There are both "discontinuation syndromes" and "resuming syndromes" (from resuming a med that you stopped), depending on the medication. Certainly something to watch and consider. (I assume you're talking about the other drugs, not Paxlovid; as per the comment below, "paxlovid rebound" is a separate phenomenon.)
What do you mean by rebound? With so much noise about "paxlovid rebound", just asking for clarification.
Thanks for bringing this up though I was under impression that "rebound" is a major issue with prescribing Paxlovid. I am touching on this in my next substack post. Also, my sisters were told that it is just a bug and do not need antiviral. I do think that stopping statins for a week isn't not enough of a concern considering that this is addressing a chronic condition that existed for years, if not decades, prior to taking statins.
One thing I do not see is looking at Remdesivir, though it is getting harder to get this Tx. Very close to Paxlovid in efficacy and less interaction.
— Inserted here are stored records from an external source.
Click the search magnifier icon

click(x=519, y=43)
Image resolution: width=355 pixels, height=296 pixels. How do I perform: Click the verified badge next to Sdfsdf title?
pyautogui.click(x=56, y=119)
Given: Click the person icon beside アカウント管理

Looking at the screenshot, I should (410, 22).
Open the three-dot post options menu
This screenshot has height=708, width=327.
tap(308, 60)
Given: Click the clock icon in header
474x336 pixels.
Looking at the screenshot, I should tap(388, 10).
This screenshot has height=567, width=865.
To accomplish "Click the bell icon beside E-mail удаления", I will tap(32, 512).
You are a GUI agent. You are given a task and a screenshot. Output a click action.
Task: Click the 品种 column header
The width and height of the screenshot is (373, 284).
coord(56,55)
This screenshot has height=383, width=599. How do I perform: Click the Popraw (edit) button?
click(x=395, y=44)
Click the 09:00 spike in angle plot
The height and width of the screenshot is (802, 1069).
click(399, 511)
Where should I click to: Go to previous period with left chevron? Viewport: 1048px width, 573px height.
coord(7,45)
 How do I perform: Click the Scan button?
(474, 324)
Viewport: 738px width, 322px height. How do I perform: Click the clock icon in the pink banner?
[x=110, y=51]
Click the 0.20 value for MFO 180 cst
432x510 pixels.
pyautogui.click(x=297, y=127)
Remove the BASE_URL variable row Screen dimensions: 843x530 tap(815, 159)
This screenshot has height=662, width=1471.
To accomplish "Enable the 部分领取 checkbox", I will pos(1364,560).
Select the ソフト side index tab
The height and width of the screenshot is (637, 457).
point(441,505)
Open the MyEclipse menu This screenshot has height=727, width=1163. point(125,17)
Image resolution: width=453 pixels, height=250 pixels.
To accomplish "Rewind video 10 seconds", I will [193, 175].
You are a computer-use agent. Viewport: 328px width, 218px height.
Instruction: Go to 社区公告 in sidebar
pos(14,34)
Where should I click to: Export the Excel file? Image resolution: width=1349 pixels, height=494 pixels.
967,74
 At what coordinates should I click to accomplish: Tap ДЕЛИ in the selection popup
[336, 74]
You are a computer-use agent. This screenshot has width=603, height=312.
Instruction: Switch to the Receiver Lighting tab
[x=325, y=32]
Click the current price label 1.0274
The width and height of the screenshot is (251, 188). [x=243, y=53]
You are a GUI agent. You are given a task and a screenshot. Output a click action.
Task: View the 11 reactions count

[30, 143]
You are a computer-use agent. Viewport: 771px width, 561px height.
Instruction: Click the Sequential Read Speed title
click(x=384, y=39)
Of course, Molnupiravir is last resort for really high risk Px due to it low efficacy and mutagenic properties.
There are others in the pipeline that I am addressing as well. Seems at VV116 and Ensitrelvir Fumaric Acid seem promising. Seems that the FDA put the on a fast track? Where are we at in this process?
Paxlovid-associated rebound is still an open question. Some say it is overblown and patients are not more likely to have a rebound of viral levels or symptoms if they take Paxlovid. My read of the overall data is that Paxlovid-associated rebound is real, and exceeds "background rates." I consider rebound in the risk-benefit calculation of lower risk patients. In higher risk patients, the risk of rebound becomes a rounding error compared to the hospitalization reductions of giving it.
I'm less enthusiastic about remdes and molnupiravir, in all honesty. I think both were really nice options in the pre-vaccine era, especially nice for high risk patients. But I've not seen great data showing their utility for the general population in the vaccine era.
Welcome back Dr Faust,
Would you clarify the efficacy of Paxlovid in preventing covid hospitalization and/or death? .31%
Thanks!
I think you are asking about the difference between relative reduction and absolute reduction.
To compare two conditions, we have to do absolute reduction.
Let me use some hypothetical #s to illustrate.
Drug 1: Without treatment, 10% of people get hospitalized. With treatment 7% do. That is a relative reduction of 30% (3/10=0.3) and an absolute reduction of 3% (10-7=3). That means for every 100 people treated, 33.3 fewer would be hospitalized.
Drug 2: Without treatment, 1% of people get hospitalized. With treatment 0.7% do. That is a relative reduction of 30% (0.03/0.1=0.3) [no change compared to above!] and an absolute reduction of 0.3% (0.1-0.07=0.3). That means for every 100 people treated, 3.3 fewer would be hospitalized.
For the Paxlovid analysis above, 0.39% to 0.08%—is a relative reduction of 80% (!), but still an absolute reduction of 0.31% (0.0039 - 0.0008). That means for every 322 people treated, 1 fewer would die. Note: these are vaccine-era data. Pre-vaccine, it was much, much, much more dangerous to not get Paxlovid because the death rate without it was way, way higher than 0.39% in folks over age 65.
I realize that does not sound like much....and it isn't. But that's another story.
Upshot: paxlovid still works...but it is making a smaller difference than in the past.
In the nonmedical world, an absolute increase or decrease is always stated as "percentage points", not "%". It would be helpful to always state absolute increase/decrease if that's what you mean. Two example from the post that I found confusing, because you mean percentage points (absolute) but just use the % symbol without saying it's absolute:
"we can conservatively assume that the post-heart attack mortality rate for the first year is around 0.66% every 10 days. … If we assume that stopping the statin immediately erases the entire benefit of taking the drug … the 10-day mortality rate would rise to 0.82%—that is, an increase of 0.16%."
"Paxlovid use was associated with a decrease in mortality from 0.39% to 0.08%—a decrease of 0.31%."